Each case is different based on the facts of the case. The age of the children, and the recent events that affect their relationship with the father would change the specific answer I would give. But generally, I would say that even though the mother's legal obligation may be limited, her moral and ethical obligation to the kids means she should do more than the minimum demanded by law. The mother's very question is subject to scrutiny and even a little suspicion. The natural state is that children love their parents and want to be with both of them. If this is not the case, then something is very wrong and social science has shown that a broken relationship with the father will have long term negative consequences for the children. The fact that the mother seems unconcerned that the children don't want to see their father- and is more focused on her own legal obligations suggests that she may be engaging in some passive parental alienation.
As far as her legal obligations goes, the Texas Penal Code sets out the offence of Interference with child custody:
(a) A person commits an offense if the person takes or retains a child younger than 18 years when the person: (1) knows that the person’s taking or retention violates the express terms of a judgment or order of a court disposing of the child’s custody; or (2) has not been awarded custody of the child by a court of competent jurisdiction, knows that a suit for divorce or a civil suit or application for habeas corpus to dispose of the child’s custody has been filed, and takes the child out to the geographic area of the counties composing the judicial district if the court is a district court of the county if the court is a statutory county court, without the permission of the court and with the intend to deprive the court of authority over the child.
(b) A noncustodial parent commits an offense if, with the intent to interfere with the lawful custody of a child younger than 18 years, the noncustodial parent knowingly entices or persuades the children to leave the custody of the custodial parent, guardian, or person standing in the stead of the custodial parent or guardian of the child.
(c) It is a defense to prosecution under Subsection (a)(2) that the actor returned the child to the geographic area of the counties composing the judicial district if the court is a district court of if the court is statutory county court, within three days after the date of the commission of the offense.
(d) An offense under this section is a state jail felony.
[Tex.

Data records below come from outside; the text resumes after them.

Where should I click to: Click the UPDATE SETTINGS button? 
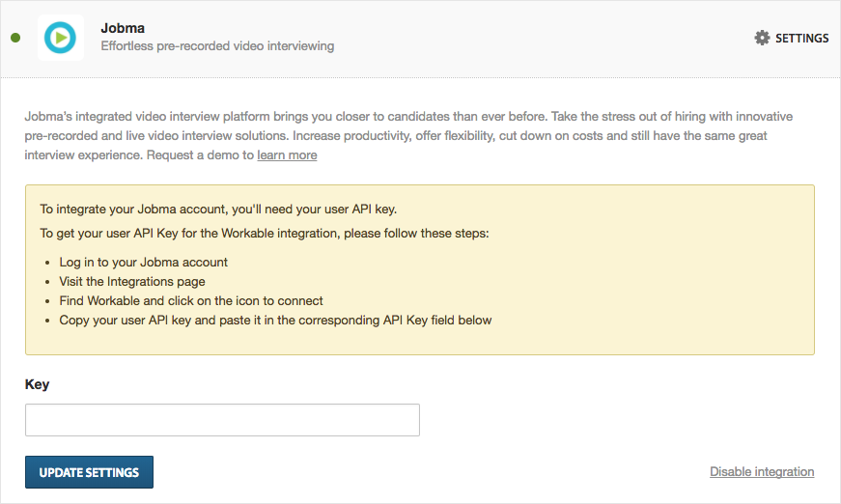[x=89, y=472]
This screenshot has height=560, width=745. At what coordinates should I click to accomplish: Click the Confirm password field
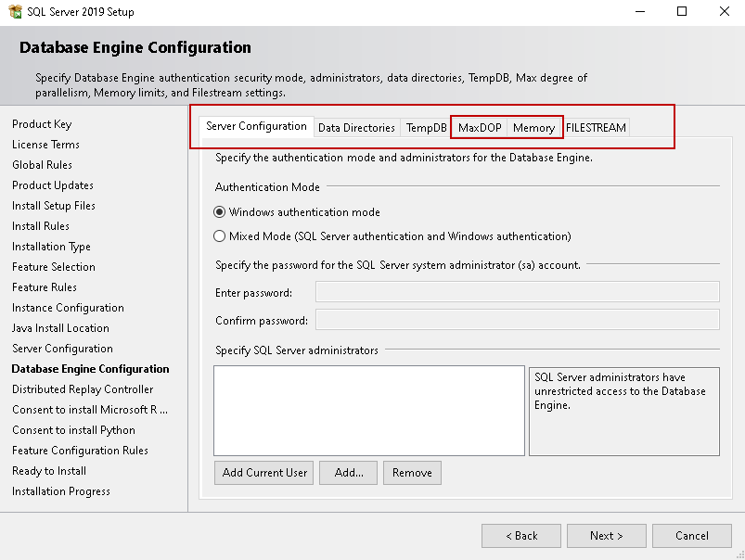click(517, 321)
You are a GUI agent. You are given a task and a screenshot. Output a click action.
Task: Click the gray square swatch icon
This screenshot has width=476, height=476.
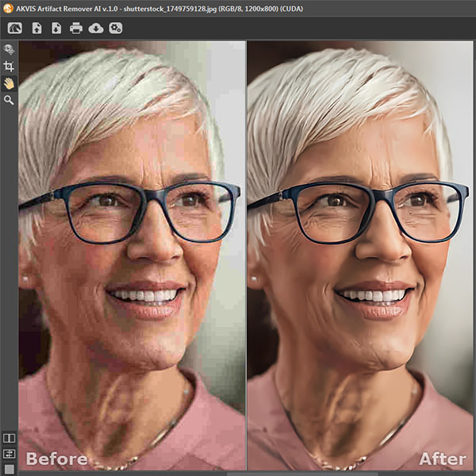tap(9, 469)
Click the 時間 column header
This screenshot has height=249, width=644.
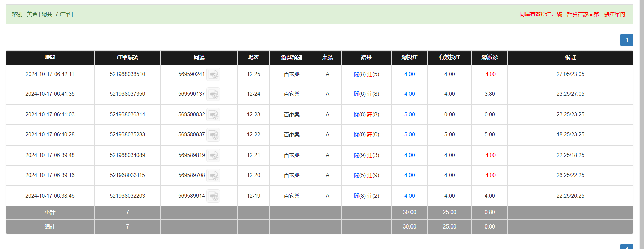[50, 57]
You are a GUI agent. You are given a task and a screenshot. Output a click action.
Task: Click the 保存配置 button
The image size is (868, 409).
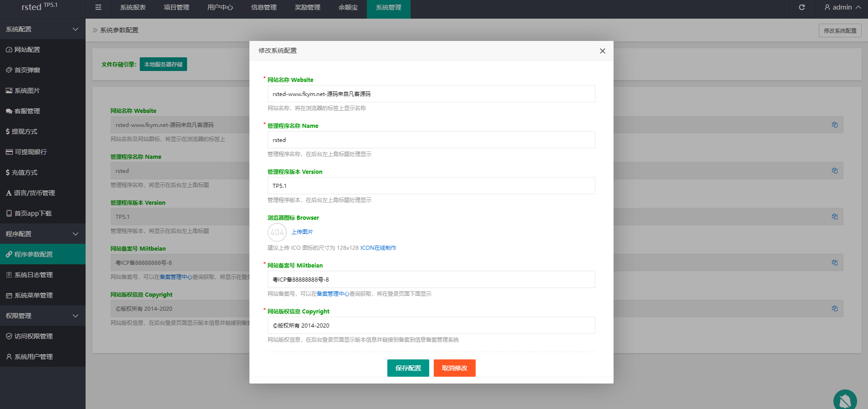(408, 368)
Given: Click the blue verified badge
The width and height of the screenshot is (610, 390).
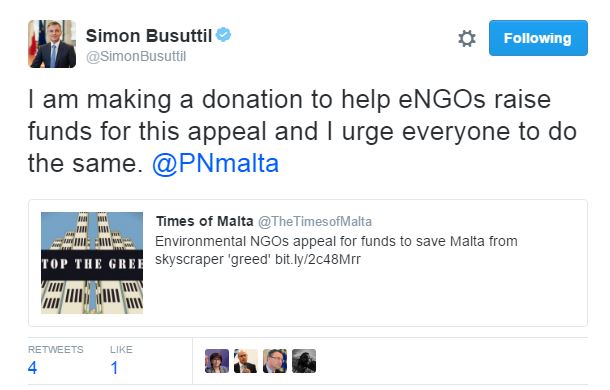Looking at the screenshot, I should point(223,35).
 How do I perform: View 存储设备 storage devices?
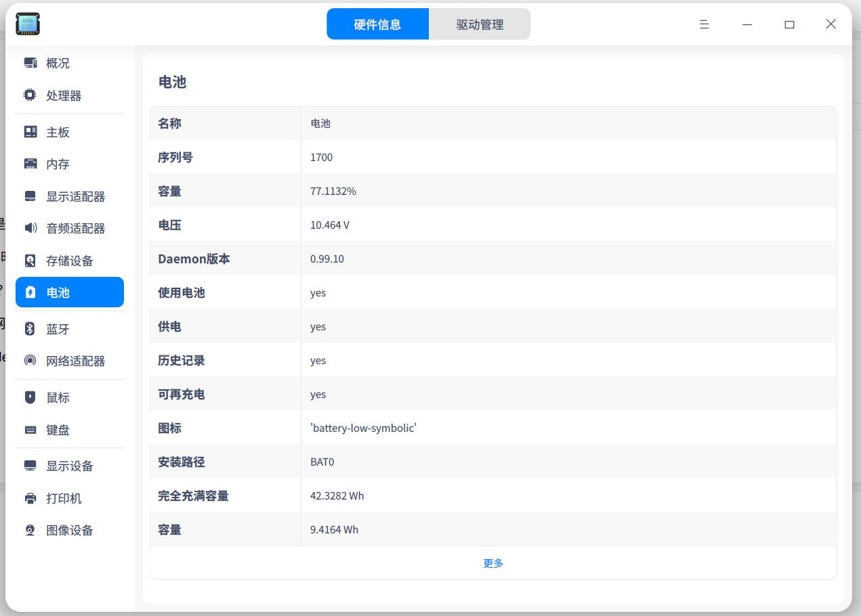[68, 261]
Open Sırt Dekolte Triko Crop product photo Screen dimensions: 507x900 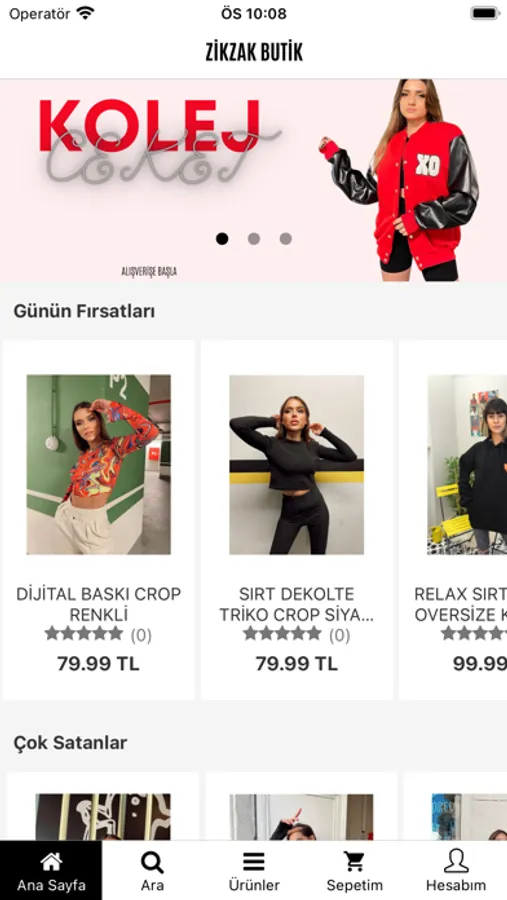click(296, 464)
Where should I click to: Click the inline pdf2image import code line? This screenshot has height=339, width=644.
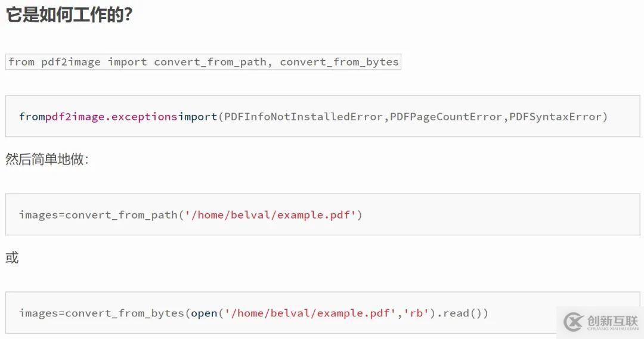(x=203, y=61)
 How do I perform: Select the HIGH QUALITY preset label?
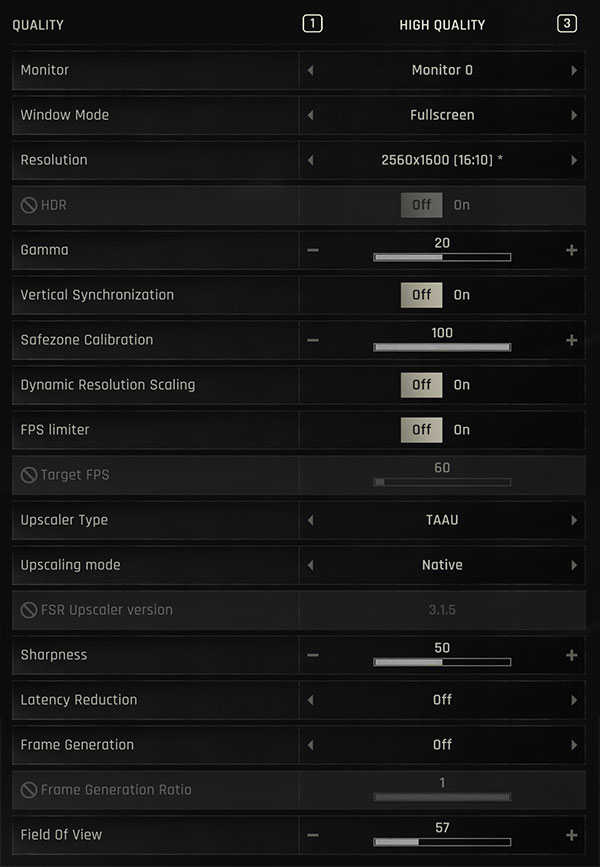click(442, 25)
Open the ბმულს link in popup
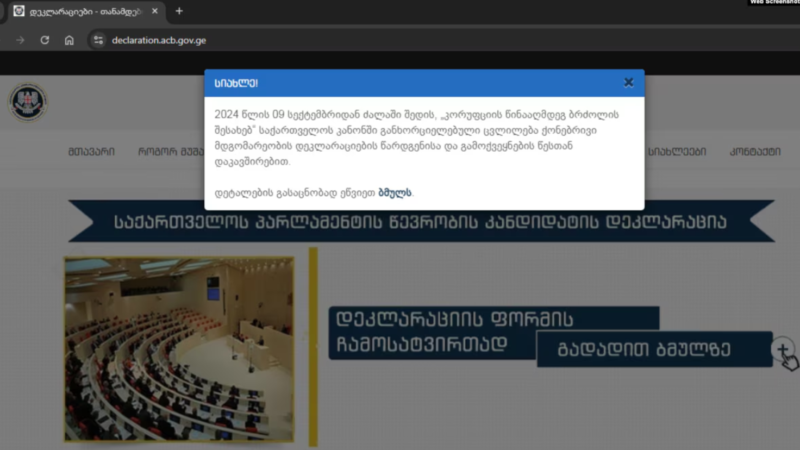The width and height of the screenshot is (800, 450). [x=395, y=193]
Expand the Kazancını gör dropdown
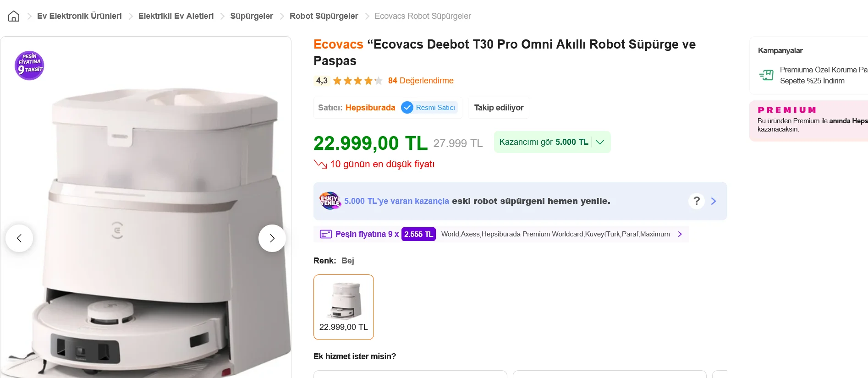 (x=599, y=142)
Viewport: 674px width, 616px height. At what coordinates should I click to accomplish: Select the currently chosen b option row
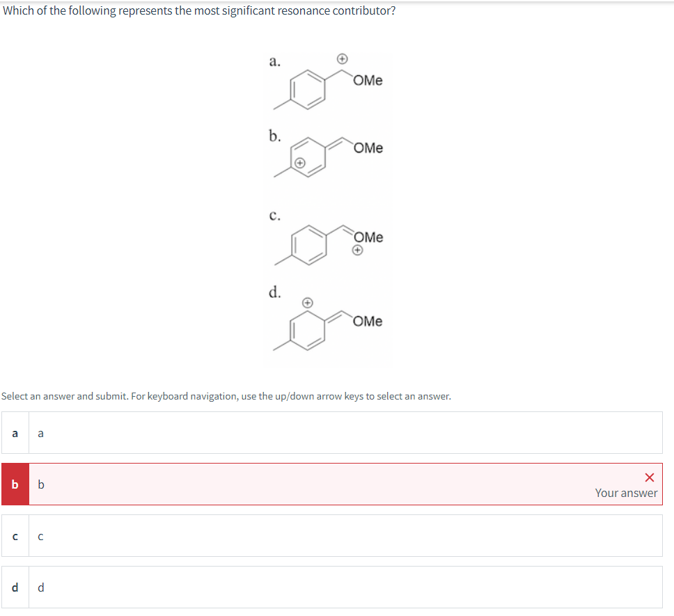point(313,484)
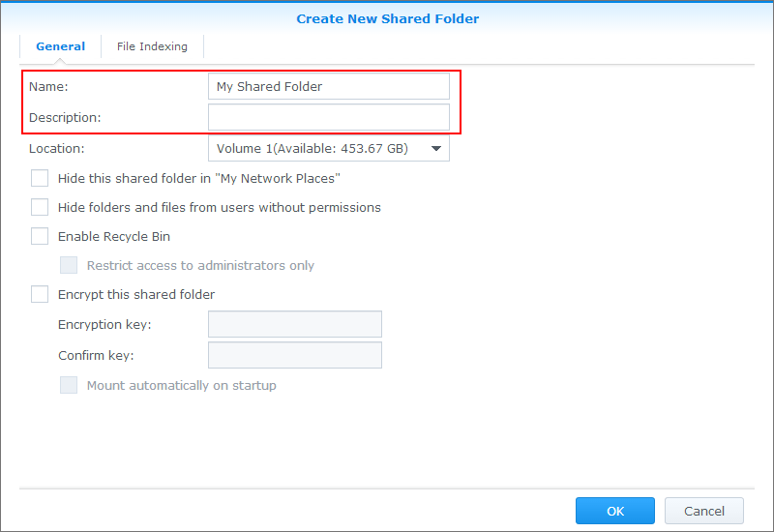Click the Location: label text

point(57,149)
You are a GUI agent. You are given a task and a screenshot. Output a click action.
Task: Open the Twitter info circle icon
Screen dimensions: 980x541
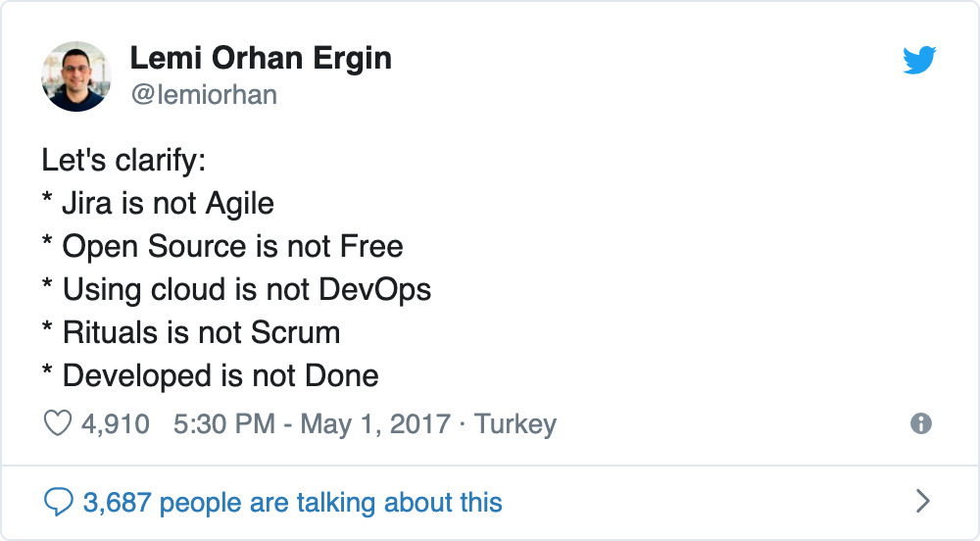(920, 423)
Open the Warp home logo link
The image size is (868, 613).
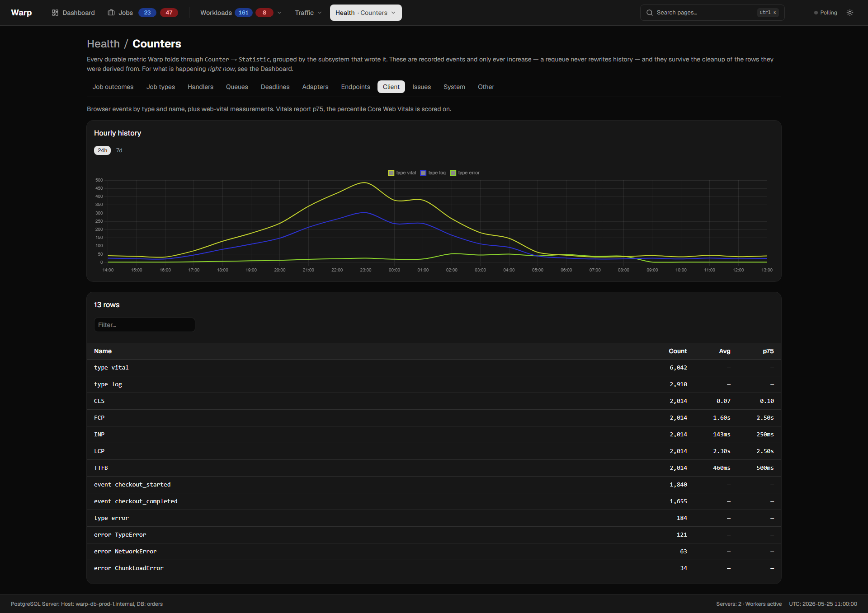(x=21, y=13)
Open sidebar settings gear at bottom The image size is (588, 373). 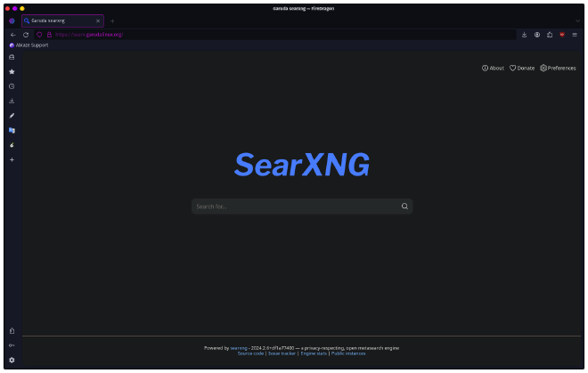(12, 360)
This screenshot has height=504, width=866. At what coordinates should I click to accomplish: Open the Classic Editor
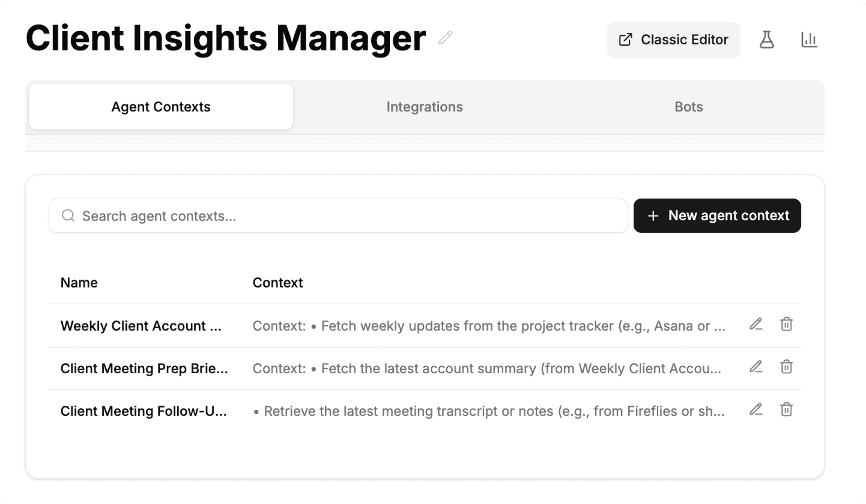pos(673,40)
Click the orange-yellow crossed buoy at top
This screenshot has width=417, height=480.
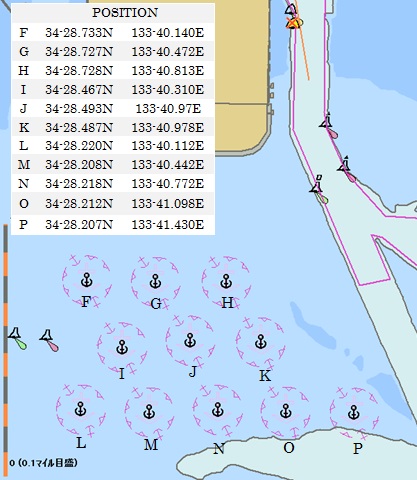(294, 22)
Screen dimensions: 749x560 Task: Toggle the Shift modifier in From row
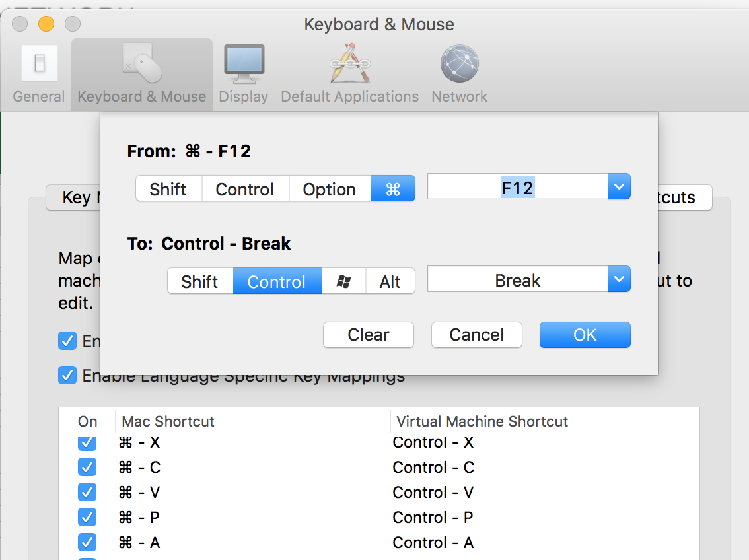tap(168, 189)
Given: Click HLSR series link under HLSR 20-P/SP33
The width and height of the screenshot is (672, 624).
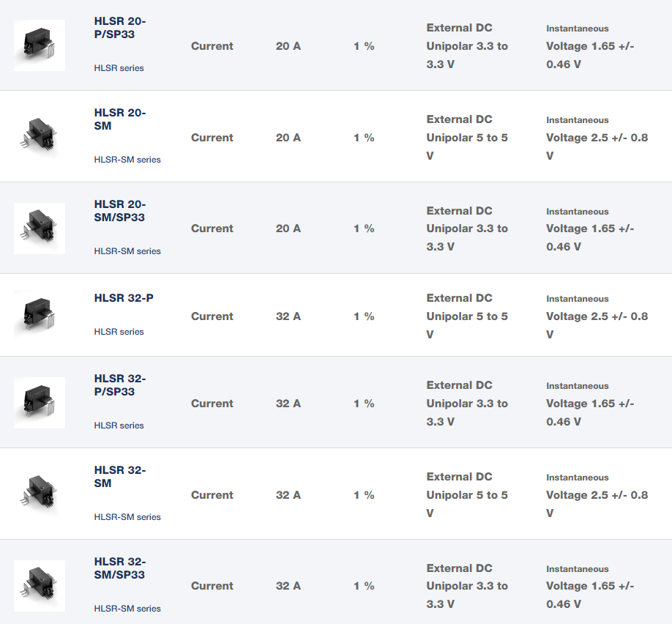Looking at the screenshot, I should pos(119,68).
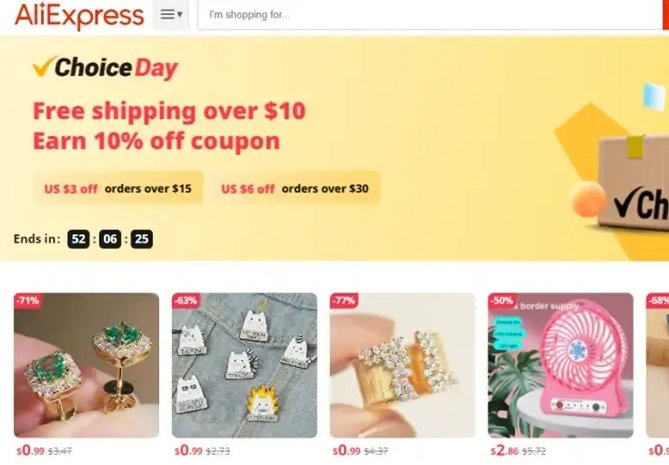
Task: Click the -77% discount badge
Action: (x=344, y=300)
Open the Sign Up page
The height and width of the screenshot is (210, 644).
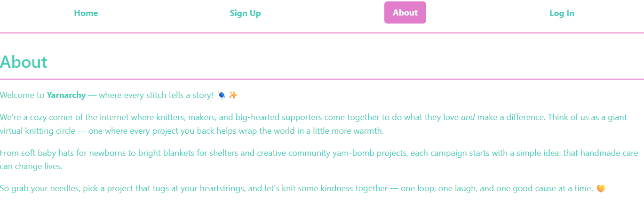pos(245,13)
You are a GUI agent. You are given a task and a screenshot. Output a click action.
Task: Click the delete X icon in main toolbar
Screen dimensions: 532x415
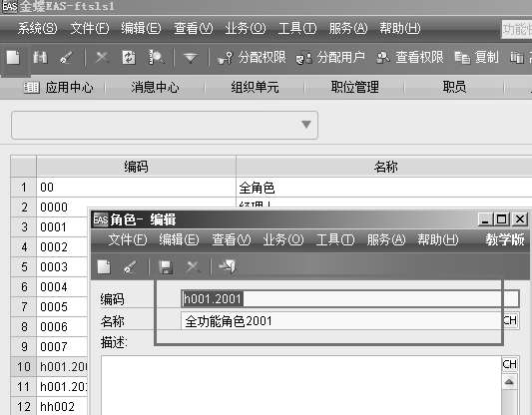pyautogui.click(x=102, y=57)
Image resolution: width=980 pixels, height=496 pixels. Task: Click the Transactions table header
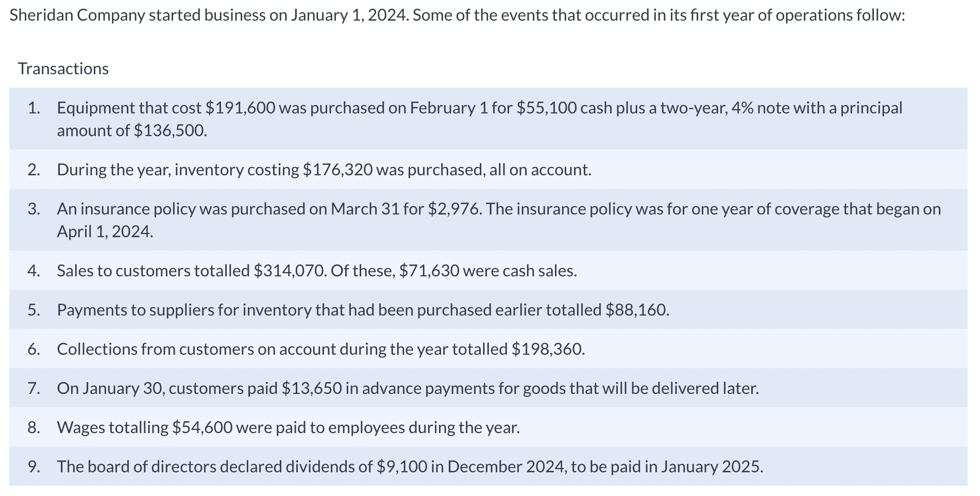click(x=63, y=69)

Penal Code 25.03]
There if very little case law on this subject but one court attempted to set out some guidelines: In Ex parte Morgan, 886 S.W. 2d (Tex. App—Amarillo 1994, no writ), this court ruled that a parent could not be held in contempt where she passively failed to insist that her children visit their father, but not seek to impede the visitation or encourage the children to resist it. The court stated that if “a parent has encourage minor children to resist court ordered visitation with the other parent, the line has been crossed between passivity, which is punishable by contempt, and overt conduct, which would be punishable. Again, the well-being of the children is served by both parents’ encouragement to the children to love and respect the other parent.”
Within the spectrum of visitation disputes, there may be instances in which: (1) a parent actively discourage or impedes visitation; (2) a parent passively fails to insist that a child comply with visitation; or (3) a parent is legitimately unable to compel a child to comply with visitation. The courts have held that the defense of involuntary inability to comply applies only to the third alternative, and not to the first two. Ex parte Rosser, 889 S.W. 2d 382, 386 (Tex. App.-Houston[14th Dist.], 1995, no writ).
While I see nothing in the law that says the mother is required to drag a child to his father’s car and put him in the front seat, the mother should do everything to encourage the visitation within reason as this is best for the child and make the child available at your front door at the designated time. The mother has an obligation to put her own feelings aside and do truly EVERYTHING as a parent she can to foster a positive relationship and get the children to go with the dad. The Court in the Ex Parte Morgan case clearly stated this obligation: "It is imperative that both parents recognize that their personal feelings must be submerged in cary8ing out their responsibility to obey the law and, by doing so, demonstrate to their children that they should do so as well." ( 831).